Your answer must be an exact copy of every record below.

# Dataset
■ ■ ■

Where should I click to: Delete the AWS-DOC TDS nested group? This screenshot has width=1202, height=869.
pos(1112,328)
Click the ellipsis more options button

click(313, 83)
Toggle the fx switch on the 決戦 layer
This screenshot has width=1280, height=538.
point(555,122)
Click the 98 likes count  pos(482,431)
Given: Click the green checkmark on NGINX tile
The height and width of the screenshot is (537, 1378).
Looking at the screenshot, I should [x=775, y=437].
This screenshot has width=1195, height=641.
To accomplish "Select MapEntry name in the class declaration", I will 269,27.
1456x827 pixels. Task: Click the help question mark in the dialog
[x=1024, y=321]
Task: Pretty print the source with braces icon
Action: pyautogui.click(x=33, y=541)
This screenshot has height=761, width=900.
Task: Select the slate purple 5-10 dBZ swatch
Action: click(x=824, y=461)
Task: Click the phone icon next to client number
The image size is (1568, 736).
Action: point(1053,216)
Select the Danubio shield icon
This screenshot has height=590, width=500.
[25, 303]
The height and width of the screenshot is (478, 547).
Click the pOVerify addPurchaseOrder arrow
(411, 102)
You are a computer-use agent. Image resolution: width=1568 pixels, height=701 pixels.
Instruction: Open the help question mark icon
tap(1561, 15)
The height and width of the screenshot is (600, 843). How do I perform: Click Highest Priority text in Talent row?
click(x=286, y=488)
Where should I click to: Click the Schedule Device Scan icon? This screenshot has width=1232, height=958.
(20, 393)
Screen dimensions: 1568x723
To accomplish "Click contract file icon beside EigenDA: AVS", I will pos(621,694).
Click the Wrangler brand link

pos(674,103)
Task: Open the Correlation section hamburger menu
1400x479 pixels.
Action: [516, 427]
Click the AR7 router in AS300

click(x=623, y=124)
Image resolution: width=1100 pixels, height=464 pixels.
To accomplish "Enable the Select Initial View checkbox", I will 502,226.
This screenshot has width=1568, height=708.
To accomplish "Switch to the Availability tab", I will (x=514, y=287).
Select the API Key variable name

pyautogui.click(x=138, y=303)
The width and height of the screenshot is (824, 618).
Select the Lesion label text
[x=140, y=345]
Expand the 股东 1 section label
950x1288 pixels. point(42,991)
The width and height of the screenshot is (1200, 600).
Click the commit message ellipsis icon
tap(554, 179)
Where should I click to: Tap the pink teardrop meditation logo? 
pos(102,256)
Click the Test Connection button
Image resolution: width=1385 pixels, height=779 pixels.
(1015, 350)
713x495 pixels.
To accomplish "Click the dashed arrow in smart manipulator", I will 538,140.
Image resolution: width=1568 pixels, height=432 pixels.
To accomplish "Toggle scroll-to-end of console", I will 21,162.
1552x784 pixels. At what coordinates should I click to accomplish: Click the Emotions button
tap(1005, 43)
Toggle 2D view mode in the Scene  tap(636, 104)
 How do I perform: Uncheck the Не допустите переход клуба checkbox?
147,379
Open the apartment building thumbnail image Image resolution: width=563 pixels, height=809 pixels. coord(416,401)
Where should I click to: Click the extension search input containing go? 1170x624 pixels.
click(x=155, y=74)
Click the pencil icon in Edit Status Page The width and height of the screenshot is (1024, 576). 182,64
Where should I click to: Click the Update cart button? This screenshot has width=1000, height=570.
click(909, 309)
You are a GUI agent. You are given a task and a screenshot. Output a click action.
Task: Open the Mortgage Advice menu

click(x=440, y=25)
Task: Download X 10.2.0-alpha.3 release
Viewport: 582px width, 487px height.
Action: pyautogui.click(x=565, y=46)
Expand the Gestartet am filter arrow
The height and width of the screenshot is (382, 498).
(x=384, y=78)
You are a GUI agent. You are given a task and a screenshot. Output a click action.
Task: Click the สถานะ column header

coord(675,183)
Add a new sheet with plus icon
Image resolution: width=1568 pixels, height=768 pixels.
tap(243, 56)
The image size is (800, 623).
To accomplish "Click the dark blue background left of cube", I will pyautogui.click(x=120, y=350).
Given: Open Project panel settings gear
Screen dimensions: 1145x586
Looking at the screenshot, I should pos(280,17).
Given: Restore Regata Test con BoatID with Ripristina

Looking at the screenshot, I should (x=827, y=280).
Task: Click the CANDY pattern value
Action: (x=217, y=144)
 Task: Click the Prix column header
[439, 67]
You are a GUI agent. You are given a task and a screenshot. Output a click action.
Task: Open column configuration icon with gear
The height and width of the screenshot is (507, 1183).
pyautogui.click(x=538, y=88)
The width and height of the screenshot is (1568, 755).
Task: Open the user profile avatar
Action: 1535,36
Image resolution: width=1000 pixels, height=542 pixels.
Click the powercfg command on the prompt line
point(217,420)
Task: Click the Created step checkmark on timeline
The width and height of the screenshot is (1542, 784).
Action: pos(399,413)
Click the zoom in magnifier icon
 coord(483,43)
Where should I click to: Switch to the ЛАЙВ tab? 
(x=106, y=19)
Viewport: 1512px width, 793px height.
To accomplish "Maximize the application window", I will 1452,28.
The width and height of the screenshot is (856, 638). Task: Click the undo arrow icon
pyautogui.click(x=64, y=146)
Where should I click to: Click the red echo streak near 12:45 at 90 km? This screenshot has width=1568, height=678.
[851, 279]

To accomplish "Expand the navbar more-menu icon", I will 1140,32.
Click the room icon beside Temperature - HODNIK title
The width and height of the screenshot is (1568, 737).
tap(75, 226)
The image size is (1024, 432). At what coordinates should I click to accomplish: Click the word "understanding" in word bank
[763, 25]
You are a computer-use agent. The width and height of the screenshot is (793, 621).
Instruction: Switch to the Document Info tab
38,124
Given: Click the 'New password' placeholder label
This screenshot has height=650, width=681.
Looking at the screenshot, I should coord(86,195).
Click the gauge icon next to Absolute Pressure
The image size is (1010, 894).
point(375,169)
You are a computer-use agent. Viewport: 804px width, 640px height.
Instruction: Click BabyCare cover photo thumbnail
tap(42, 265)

■ ■ ■

# Written response
Where should I click to: Delete the AWS-DOC TDS nested group? This screenshot has width=1202, height=869.
pos(1112,328)
Click the ellipsis more options button

click(313, 83)
Toggle the fx switch on the 決戦 layer
This screenshot has width=1280, height=538.
point(555,122)
Click the 98 likes count  pos(482,431)
Given: Click the green checkmark on NGINX tile
The height and width of the screenshot is (537, 1378).
Looking at the screenshot, I should [x=775, y=437].
This screenshot has width=1195, height=641.
To accomplish "Select MapEntry name in the class declaration", I will 269,27.
1456x827 pixels. Task: Click the help question mark in the dialog
[x=1024, y=321]
Task: Pretty print the source with braces icon
Action: pyautogui.click(x=33, y=541)
This screenshot has height=761, width=900.
Task: Select the slate purple 5-10 dBZ swatch
Action: click(x=824, y=461)
Task: Click the phone icon next to client number
The image size is (1568, 736).
Action: point(1053,216)
Select the Danubio shield icon
This screenshot has height=590, width=500.
[25, 303]
The height and width of the screenshot is (478, 547).
Click the pOVerify addPurchaseOrder arrow
(411, 102)
You are a computer-use agent. Image resolution: width=1568 pixels, height=701 pixels.
Instruction: Open the help question mark icon
tap(1561, 15)
The height and width of the screenshot is (600, 843). How do I perform: Click Highest Priority text in Talent row?
click(x=286, y=488)
Where should I click to: Click the Schedule Device Scan icon? This screenshot has width=1232, height=958.
(20, 393)
Screen dimensions: 1568x723
To accomplish "Click contract file icon beside EigenDA: AVS", I will pos(621,694).
Click the Wrangler brand link

pos(674,103)
Task: Open the Correlation section hamburger menu
1400x479 pixels.
Action: [516, 427]
Click the AR7 router in AS300

click(x=623, y=124)
Image resolution: width=1100 pixels, height=464 pixels.
To accomplish "Enable the Select Initial View checkbox", I will 502,226.
This screenshot has width=1568, height=708.
To accomplish "Switch to the Availability tab", I will (x=514, y=287).
Select the API Key variable name

pyautogui.click(x=138, y=303)
The width and height of the screenshot is (824, 618).
Select the Lesion label text
[x=140, y=345]
Expand the 股东 1 section label
950x1288 pixels. point(42,991)
The width and height of the screenshot is (1200, 600).
Click the commit message ellipsis icon
tap(554, 179)
Where should I click to: Tap the pink teardrop meditation logo? 
pos(102,256)
Click the Test Connection button
Image resolution: width=1385 pixels, height=779 pixels.
(1015, 350)
713x495 pixels.
To accomplish "Click the dashed arrow in smart manipulator", I will 538,140.
Image resolution: width=1568 pixels, height=432 pixels.
To accomplish "Toggle scroll-to-end of console", I will 21,162.
1552x784 pixels. At what coordinates should I click to accomplish: Click the Emotions button
tap(1005, 43)
Toggle 2D view mode in the Scene  tap(636, 104)
 How do I perform: Uncheck the Не допустите переход клуба checkbox?
147,379
Open the apartment building thumbnail image Image resolution: width=563 pixels, height=809 pixels. coord(416,401)
Where should I click to: Click the extension search input containing go? 1170x624 pixels.
click(x=155, y=74)
Click the pencil icon in Edit Status Page The width and height of the screenshot is (1024, 576). 182,64
Where should I click to: Click the Update cart button? This screenshot has width=1000, height=570.
click(909, 309)
You are a GUI agent. You are given a task and a screenshot. Output a click action.
Task: Open the Mortgage Advice menu

click(x=440, y=25)
Task: Download X 10.2.0-alpha.3 release
Viewport: 582px width, 487px height.
Action: pyautogui.click(x=565, y=46)
Expand the Gestartet am filter arrow
The height and width of the screenshot is (382, 498).
(x=384, y=78)
You are a GUI agent. You are given a task and a screenshot. Output a click action.
Task: Click the สถานะ column header

coord(675,183)
Add a new sheet with plus icon
Image resolution: width=1568 pixels, height=768 pixels.
tap(243, 56)
The image size is (800, 623).
To accomplish "Click the dark blue background left of cube", I will pyautogui.click(x=120, y=350).
Given: Open Project panel settings gear
Screen dimensions: 1145x586
Looking at the screenshot, I should pos(280,17).
Given: Restore Regata Test con BoatID with Ripristina

Looking at the screenshot, I should (x=827, y=280).
Task: Click the CANDY pattern value
Action: (x=217, y=144)
 Task: Click the Prix column header
[439, 67]
You are a GUI agent. You are given a task and a screenshot. Output a click action.
Task: Open column configuration icon with gear
The height and width of the screenshot is (507, 1183).
pyautogui.click(x=538, y=88)
The width and height of the screenshot is (1568, 755).
Task: Open the user profile avatar
Action: 1535,36
Image resolution: width=1000 pixels, height=542 pixels.
Click the powercfg command on the prompt line
point(217,420)
Task: Click the Created step checkmark on timeline
The width and height of the screenshot is (1542, 784).
Action: pos(399,413)
Click the zoom in magnifier icon
 coord(483,43)
Where should I click to: Switch to the ЛАЙВ tab? 
(x=106, y=19)
Viewport: 1512px width, 793px height.
To accomplish "Maximize the application window", I will 1452,28.
The width and height of the screenshot is (856, 638). Task: Click the undo arrow icon
pyautogui.click(x=64, y=146)
Where should I click to: Click the red echo streak near 12:45 at 90 km? This screenshot has width=1568, height=678.
[851, 279]

To accomplish "Expand the navbar more-menu icon", I will 1140,32.
Click the room icon beside Temperature - HODNIK title
The width and height of the screenshot is (1568, 737).
tap(75, 226)
The image size is (1024, 432). At what coordinates should I click to accomplish: Click the word "understanding" in word bank
[763, 25]
You are a computer-use agent. The width and height of the screenshot is (793, 621).
Instruction: Switch to the Document Info tab
38,124
Given: Click the 'New password' placeholder label
This screenshot has height=650, width=681.
Looking at the screenshot, I should coord(86,195).
Click the gauge icon next to Absolute Pressure
The image size is (1010, 894).
point(375,169)
You are a computer-use agent. Viewport: 804px width, 640px height.
Instruction: Click BabyCare cover photo thumbnail
tap(42, 265)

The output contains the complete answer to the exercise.